Petar Veličković is a Senior Research Scientist at DeepMind. He holds a PhD in Computer Science from the University of Cambridge (Trinity College), obtained under the supervision of Pietro Liò. His research interests involve devising neural network architectures that operate on nontrivially structured data (such as graphs), and their applications in algorithmic reasoning and computational biology. He has published relevant research in these areas at both machine learning venues (NeurIPS, ICLR, ICML-W) and biomedical venues and journals (Bioinformatics, PLOS One, JCB, PervasiveHealth). In particular, he is the first author of Graph Attention Networks—a popular convolutional layer for graphs—and Deep Graph Infomax—a scalable local/global unsupervised learning pipeline for graphs (featured in ZDNet). Further, his research has been used in substantially improving the travel-time predictions in Google Maps (covered by outlets including the CNBC, Endgadget, VentureBeat, CNET, the Verge and ZDNet).

Project

Text-based adventure games, such as Zork, use natural language to describe their setup, receive actions from the player, and describe the effects of such actions. However, they typically also have a clear underlying geometric structure, which links different states (“rooms”) with each other as a result of taking actions (e.g. “moving”). This also endows them with a set of symmetries (e.g. it is often the case that going west, then going east, has the outcome of not changing the state). Hence, text adventures represent a fantastic test-bed for benchmarking agents on real-world noisy language data, while still grounding that data in a simplified underlying “world model”.

Neural algorithmic reasoning (see Cappart et al., IJCAI’21; Section 3.3.) represents an emerging area of (graph) representation learning that seeks to emulate operations of classical algorithms and data structures within a high-dimensional latent space—allowing us to more directly execute classical algorithms over noisy data. A classical collection of algorithms shown to be efficiently learnable in this way are path-finding routines (such as the Bellman-Ford algorithm). Quickly solving text adventures typically involves (implicitly) constructing a map of the environment, determining the current and goal states in this map, then searching for a (shortest) path from the current state to the goal.

All of these components are tricky to do in a generic text adventure setting. To simplify, we will assume that the map is given to us. It is still non-trivial to map current and previous state descriptions to a particular current and goal state, and through the use of neural algorithmic reasoning, we will attempt to directly feed such natural language descriptions to an algorithm, and then use the output representations of that algorithm to find shortest paths to the required goal state.

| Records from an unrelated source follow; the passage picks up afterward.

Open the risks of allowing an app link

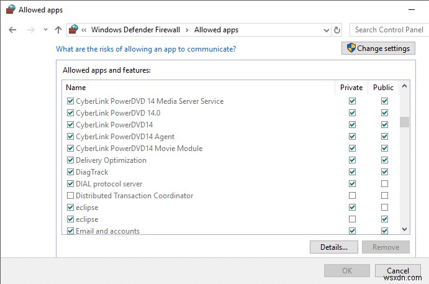pyautogui.click(x=146, y=48)
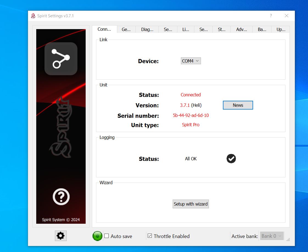This screenshot has height=252, width=308.
Task: Go to the Up... tab
Action: [x=281, y=30]
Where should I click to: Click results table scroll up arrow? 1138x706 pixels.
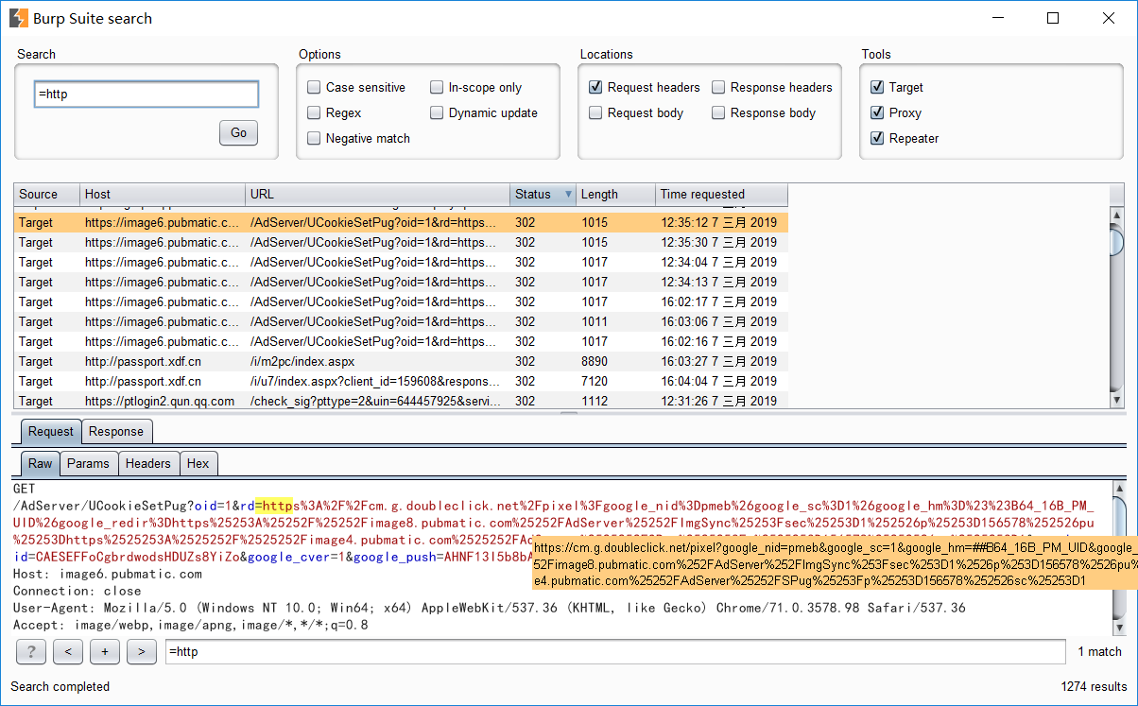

The work will be based on the TextWorld environment, specifically the subset of coin-collecting environments proposed by Yuan, Côté et al. (EWRL’18), for which code and example agents are already available. While our focus will not necessarily be reinforcement learning, I anticipate that this will provide an excellent starting point. Neural path-finders will be trained by using the methodology proposed by Veličković et al. (ICLR’20) and deployed in the style of XLVIN (Deac et al., NeurIPS DeepRL’20).